Because you’re too busy to read the book, here is Dr. John M.G. Barclay review of Dr. N.T. Wright’s enormous Paul and the Faithfulness of God (kindle) in the Scottish Journal of Theology. (H/T Dr. Denny Burke.)
Below are some choice bits (emphases added). You’ll have to read the whole thing to learn why there’s a Russian doll here.
…the narrative of the Messiah Jesus, who takes on the role of Israel, where Israel had failed in its task and when sin had used the law to concentrate its force in this one place. As the representative Israelite (and as God himself, ‘returning to Zion’ in the person of his Son), Jesus fulfils the faithfulness that Israel was unable to accomplish, defeating sin and saving Israel while doing Israel’s job of saving the nations, so that those ‘in Christ’ (that is, in ‘the Messiah-and-his people’, 17) can gain the virtues necessary to rule the world in the renewed creation.
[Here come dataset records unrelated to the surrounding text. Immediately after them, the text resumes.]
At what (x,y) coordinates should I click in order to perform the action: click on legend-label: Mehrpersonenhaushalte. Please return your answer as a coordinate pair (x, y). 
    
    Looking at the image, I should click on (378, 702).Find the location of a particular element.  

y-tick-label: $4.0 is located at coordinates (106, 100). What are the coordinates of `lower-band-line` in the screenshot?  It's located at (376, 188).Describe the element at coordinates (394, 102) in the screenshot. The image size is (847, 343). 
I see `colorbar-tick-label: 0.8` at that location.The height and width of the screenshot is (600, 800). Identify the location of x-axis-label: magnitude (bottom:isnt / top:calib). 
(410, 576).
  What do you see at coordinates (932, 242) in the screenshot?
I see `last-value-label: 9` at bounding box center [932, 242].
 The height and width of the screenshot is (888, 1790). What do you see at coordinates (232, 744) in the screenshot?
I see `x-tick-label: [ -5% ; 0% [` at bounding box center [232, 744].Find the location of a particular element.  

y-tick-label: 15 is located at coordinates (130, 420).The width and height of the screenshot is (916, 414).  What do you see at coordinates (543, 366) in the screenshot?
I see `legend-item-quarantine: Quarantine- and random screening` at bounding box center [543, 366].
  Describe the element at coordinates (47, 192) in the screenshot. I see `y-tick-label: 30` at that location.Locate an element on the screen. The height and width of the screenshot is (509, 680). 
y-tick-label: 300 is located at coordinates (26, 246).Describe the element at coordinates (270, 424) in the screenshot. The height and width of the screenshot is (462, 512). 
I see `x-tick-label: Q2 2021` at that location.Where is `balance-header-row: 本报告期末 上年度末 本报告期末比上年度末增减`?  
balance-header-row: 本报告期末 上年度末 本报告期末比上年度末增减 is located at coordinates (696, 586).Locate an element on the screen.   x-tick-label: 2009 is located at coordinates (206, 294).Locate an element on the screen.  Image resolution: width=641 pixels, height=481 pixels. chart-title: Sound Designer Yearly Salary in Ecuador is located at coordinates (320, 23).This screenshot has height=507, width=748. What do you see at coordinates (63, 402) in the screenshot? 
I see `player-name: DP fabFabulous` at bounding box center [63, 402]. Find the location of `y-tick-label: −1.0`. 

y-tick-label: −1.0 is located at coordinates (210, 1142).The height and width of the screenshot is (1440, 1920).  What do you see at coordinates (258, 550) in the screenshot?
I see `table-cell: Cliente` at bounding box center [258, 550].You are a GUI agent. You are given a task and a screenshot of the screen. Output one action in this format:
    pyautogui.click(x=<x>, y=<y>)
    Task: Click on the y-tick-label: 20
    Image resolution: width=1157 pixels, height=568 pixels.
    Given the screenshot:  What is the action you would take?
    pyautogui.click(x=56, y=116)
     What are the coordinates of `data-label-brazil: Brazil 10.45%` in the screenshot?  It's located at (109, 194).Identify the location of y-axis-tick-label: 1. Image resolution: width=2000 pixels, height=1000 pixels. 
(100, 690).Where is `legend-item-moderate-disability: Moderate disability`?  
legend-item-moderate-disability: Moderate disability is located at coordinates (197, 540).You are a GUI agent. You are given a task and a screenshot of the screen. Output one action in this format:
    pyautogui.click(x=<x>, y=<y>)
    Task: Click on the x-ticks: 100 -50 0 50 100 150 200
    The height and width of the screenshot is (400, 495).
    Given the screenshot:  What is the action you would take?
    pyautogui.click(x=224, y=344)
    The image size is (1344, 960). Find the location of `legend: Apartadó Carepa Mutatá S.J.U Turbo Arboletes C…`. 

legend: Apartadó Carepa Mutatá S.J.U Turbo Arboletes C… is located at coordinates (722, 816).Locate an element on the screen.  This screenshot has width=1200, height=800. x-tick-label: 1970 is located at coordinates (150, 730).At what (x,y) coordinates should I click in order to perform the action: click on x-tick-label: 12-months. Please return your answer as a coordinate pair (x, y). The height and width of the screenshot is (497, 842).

Comment: “as God himself.” Two interpretations:
- (1) In other words, Jesus just is God, they are numerically identical. Jesus, being God himself, does various things as God-the-Son.
- (2) Jesus and God are not numerically identical – rather, the first represents, acts on behalf of and at the behest of the second. God acts through Jesus; they two agents, primary and secondary.
Have read some of his works (but a small percentage of his many published pages) I have the impression that Dr. Wright means both. :-/ This is an uncharitable reading to be sure, so I hope I can be proved, or prove myself mistaken about this. Is anyone out there aware of any good secondary literature on Wright’s theology, on his views on Jesus and God?
Back to Dr. Barclay:
That Jesus ‘represents’ Israel and fulfils its vocation – a ‘central’ point that gives everything in Paul a ‘tight coherence’ (815-16, 823-24, 839) – is more asserted than proved. Arguments from biblical statements about David are advanced with some tentativeness (828-30), and it is admitted that there is nothing in Second Temple Judaism to support the notion that the Messiah incorporates his people (826-27). It can only be deduced from Paul himself – or from an imposition of Wright’s schema onto Paul. The purported evidence does not convince.
There are many valuable passages in this book, and its energy, breadth, confidence and ambition are on a scale commensurate with its size. In the history of the discipline few scholars have attempted such an original yet comprehensive construal of Pauline theology…
..the stimulus offered by this book will be lessened, and perhaps cancelled, by its persistently shrill and overheated rhetoric.
On this last, it seems that Dr. Barclay was quite offended at how Dr. Wright interacts, and doesn’t interact, with competing views. I can’t help but wonder how much of this comes down to having firm, and firmly expressed opinions… But you can see his examples of rhetorical crimes in the review, and judge for yourself.